We have a fairly complex Visual Studio solution (57 projects, 19 of which are website which fails to build almost every time when triggered by pushing code, but then we manually trigger the build and on the retry it builds just fine.
The solution contains 57 projects, 19 of which are website projects. (Not web application projects, there is no .csproj file.) The rest are class libraries and background jobs. The 19 website projects are structured in IIS virtual directories into one big multifunctional content management system.
The build server is Hudson v1.395. The command used to build is:
"C:\Program Files\Microsoft Visual Studio 10.0\Common7\IDE\devenv.com" "SolutionName.sln" /rebuild Debug
When the build fails, it always does so on the exact same website project, with the exact same message:
------ Rebuild All started: Project: C:\...\WebsiteName\, Configuration: Debug Any CPU ------
Validating Web Site
: Build (web): The application domain in which the thread was running has been unloaded.
Validation Complete
A Google Search for this message is currently less than helpful. This link gets closest to the actual issue but has no resolution. Obviously we are not changing any solution files during the build because it is occurring on the build server.

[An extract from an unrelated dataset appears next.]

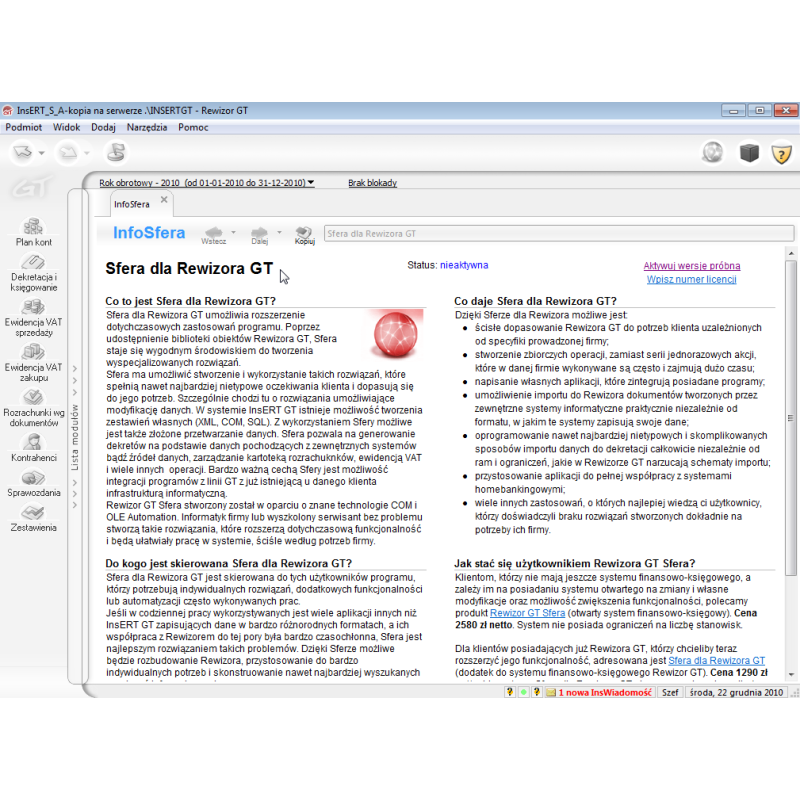The image size is (800, 800).
Task: Open the Kontrahenci module
Action: [33, 448]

When it fails, we trigger the build manually, and we get as we expect (sorry, redacted):
------ Rebuild All started: Project: C:\...\News2\, Configuration: Debug Any CPU ------
Validating Web Site
Building directory '/WebsiteName/Dir1/Dir2/'.
Building directory '/WebsiteName/'.
Building directory '/WebsiteName/Dir3/'.
// 22 more but you get the point
// A few warnings caused by our own use of the ObsoleteAttribute, nothing to be concerned about
Validation Complete
What could cause this application domain unloaded message?
Some other notes:
Edit 1: MSBuild
The problem with MSBuild is that there are so many little quirks that differ from a build in Visual Studio. It's extremely frustrating for a solution to compile in Visual Studio on a developer machine and then fail on the build server. Even the output from msbuild is drastically different (much more verbose for one thing) from what our developers see in their build output window. Are there additional command line flags that bring the MSBuild output more in line with what you get in the Visual Studio build window?
There are other things that are awkward too. If you happen to have a solution folder named the same as a project, MSBuild throws an error but Visual Studio deals with it just fine. Those are the quirks that really make you pull your hair out.
I had a problem with C++ builds on Hudson/Jenkins which is likely related, if you have two builds going at once then bad things can happen.
This is because Hudson/Jenkins will run a process tree killer to clean up processes at the end of a build, and MsBuild/VisualStudio will share some common processes between builds.
The actual problem I had with the C++ builds manifested itself as another error:
fatal error C1090: PDB API call failed,
error code '23' : '(
The issue was raised here:
https://issues.jenkins-ci.org/browse/JENKINS-9104
Turning off the process tree killer may resolve your issue.